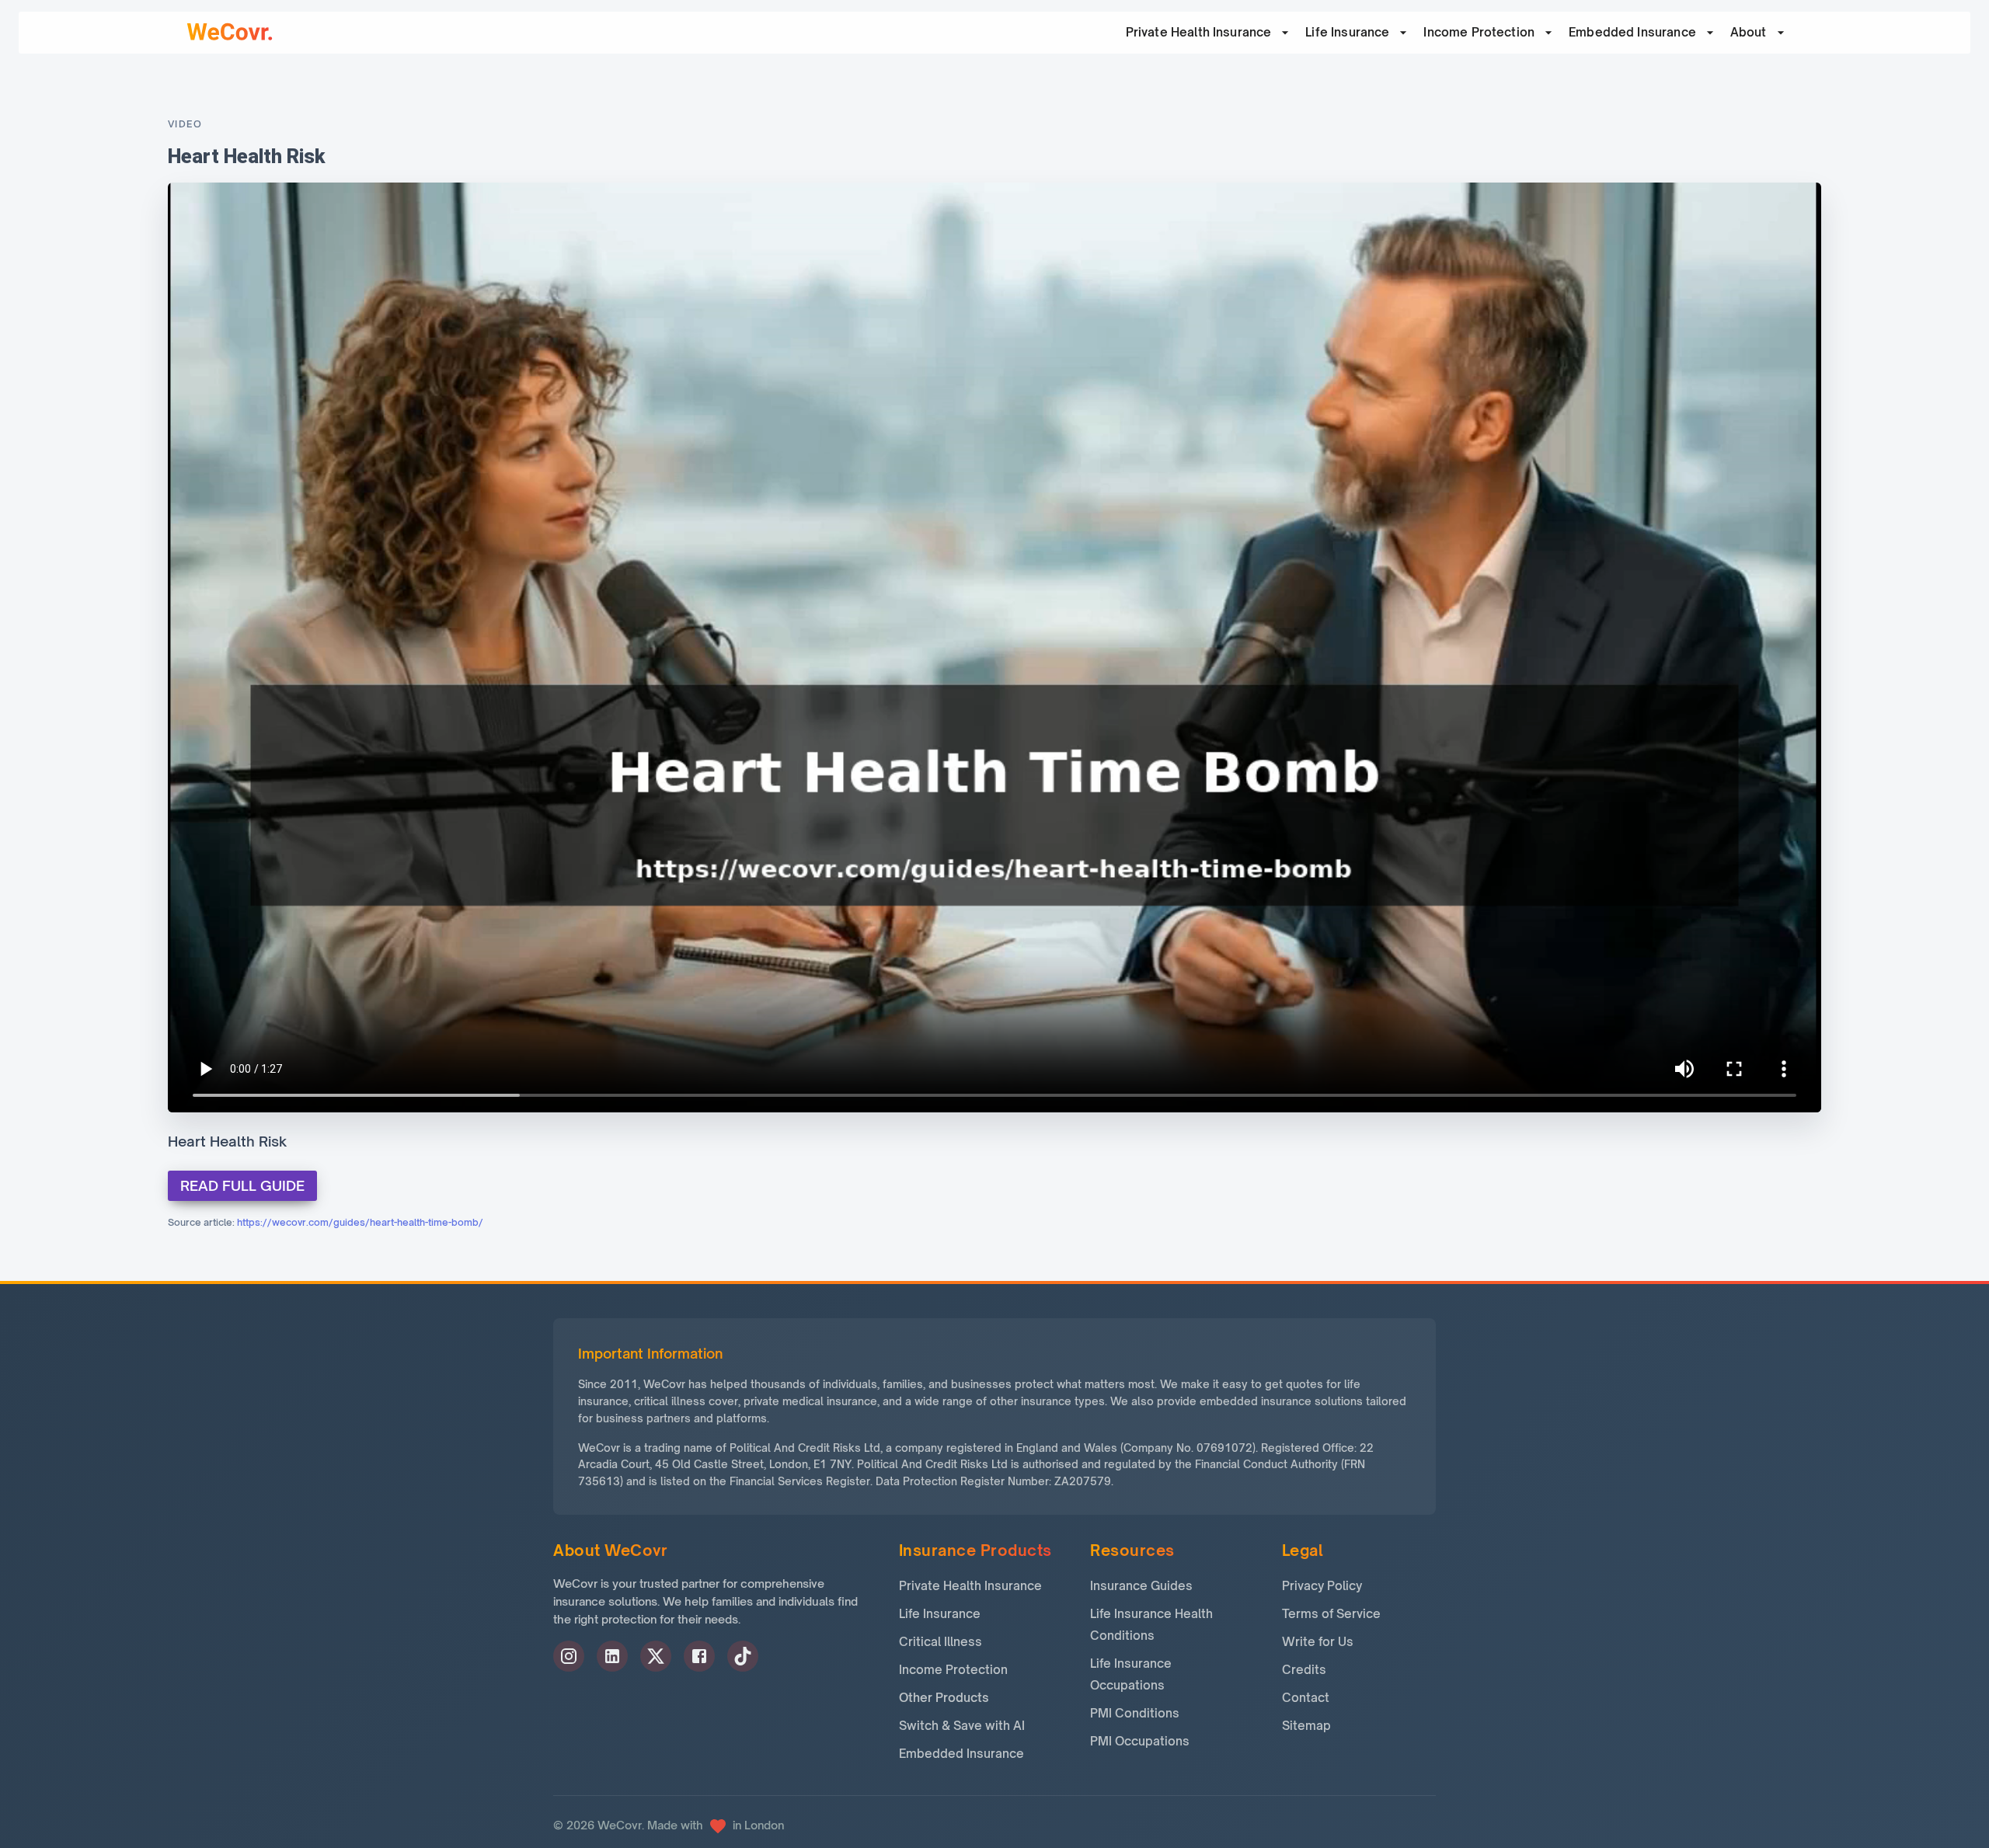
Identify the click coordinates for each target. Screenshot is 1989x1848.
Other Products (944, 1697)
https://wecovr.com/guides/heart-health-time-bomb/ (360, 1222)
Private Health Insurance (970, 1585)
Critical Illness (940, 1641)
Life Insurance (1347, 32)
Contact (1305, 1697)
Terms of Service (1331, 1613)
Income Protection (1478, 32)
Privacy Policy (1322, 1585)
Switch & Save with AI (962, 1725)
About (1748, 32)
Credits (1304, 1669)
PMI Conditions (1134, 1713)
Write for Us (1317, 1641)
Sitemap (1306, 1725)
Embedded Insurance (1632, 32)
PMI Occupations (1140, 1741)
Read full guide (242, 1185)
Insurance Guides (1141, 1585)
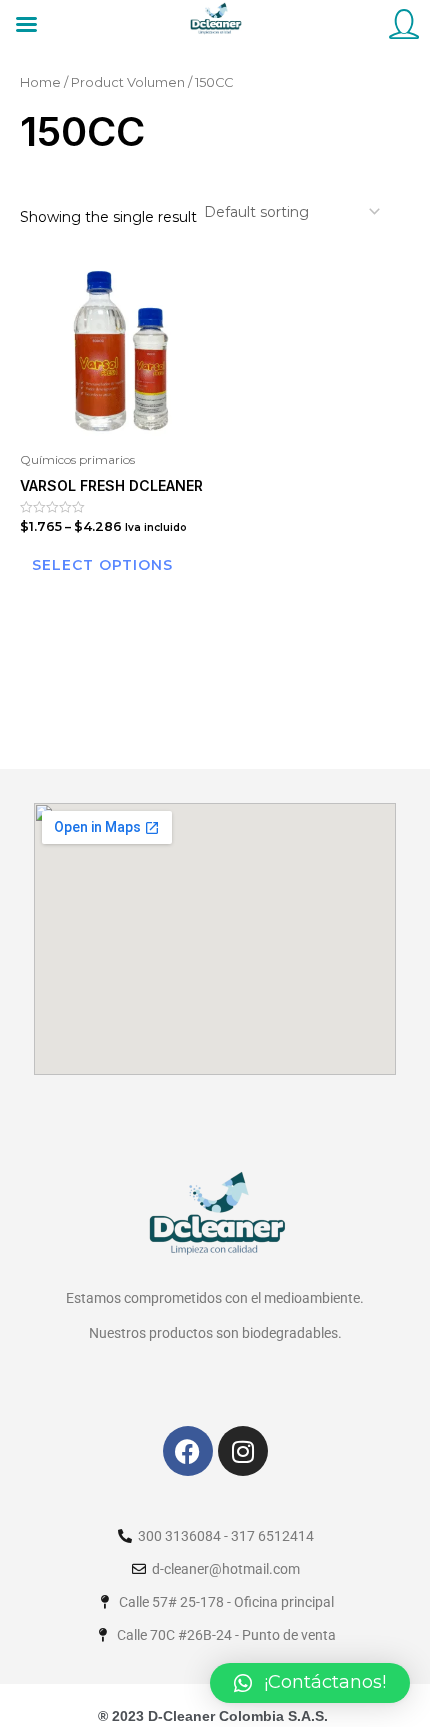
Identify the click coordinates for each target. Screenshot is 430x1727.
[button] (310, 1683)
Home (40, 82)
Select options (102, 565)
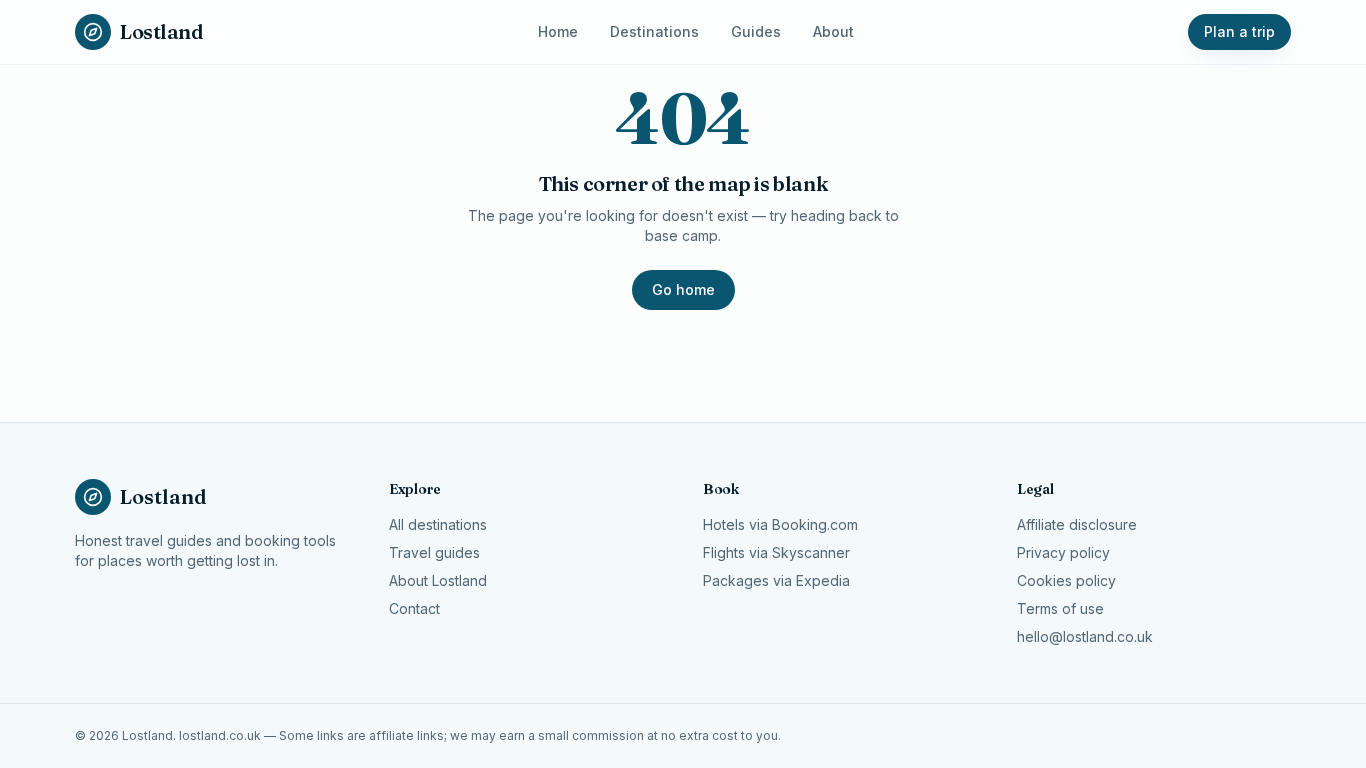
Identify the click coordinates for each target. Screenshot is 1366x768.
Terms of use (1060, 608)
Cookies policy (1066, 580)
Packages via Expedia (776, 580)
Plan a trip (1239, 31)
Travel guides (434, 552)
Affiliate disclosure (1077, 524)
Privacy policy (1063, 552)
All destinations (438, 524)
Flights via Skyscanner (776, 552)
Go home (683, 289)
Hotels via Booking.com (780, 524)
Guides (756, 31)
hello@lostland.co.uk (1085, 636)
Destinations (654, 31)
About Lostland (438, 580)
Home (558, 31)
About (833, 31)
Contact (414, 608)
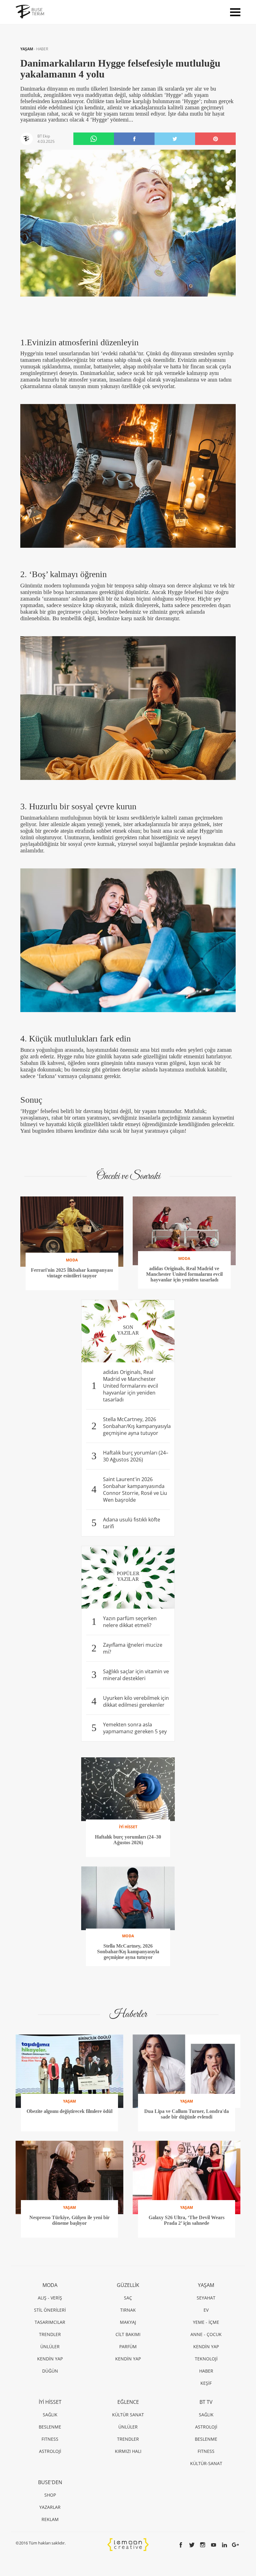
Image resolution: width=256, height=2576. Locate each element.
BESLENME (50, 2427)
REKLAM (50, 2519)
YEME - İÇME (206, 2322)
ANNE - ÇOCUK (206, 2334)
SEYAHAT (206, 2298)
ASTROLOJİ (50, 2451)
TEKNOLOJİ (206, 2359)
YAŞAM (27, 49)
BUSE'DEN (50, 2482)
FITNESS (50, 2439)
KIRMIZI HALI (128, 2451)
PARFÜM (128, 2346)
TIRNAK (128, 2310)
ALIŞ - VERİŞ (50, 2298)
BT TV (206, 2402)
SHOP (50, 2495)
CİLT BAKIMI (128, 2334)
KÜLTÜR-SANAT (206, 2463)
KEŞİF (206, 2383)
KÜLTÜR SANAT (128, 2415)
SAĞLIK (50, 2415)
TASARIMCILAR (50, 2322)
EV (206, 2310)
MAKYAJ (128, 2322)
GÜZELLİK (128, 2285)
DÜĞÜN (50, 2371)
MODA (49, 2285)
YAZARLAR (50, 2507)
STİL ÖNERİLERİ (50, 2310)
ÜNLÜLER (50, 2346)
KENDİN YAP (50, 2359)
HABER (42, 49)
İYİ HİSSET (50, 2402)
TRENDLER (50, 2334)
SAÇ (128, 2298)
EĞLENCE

++++++++

Print each line of the listing, starting at its first and ending with the line that holds "Life Insurance (1347, 32)", but skip any pictures.

Written solution.
Identify the click coordinates for each target. Screenshot is 1989x1848.
Other Products (944, 1697)
https://wecovr.com/guides/heart-health-time-bomb/ (360, 1222)
Private Health Insurance (970, 1585)
Critical Illness (940, 1641)
Life Insurance (1347, 32)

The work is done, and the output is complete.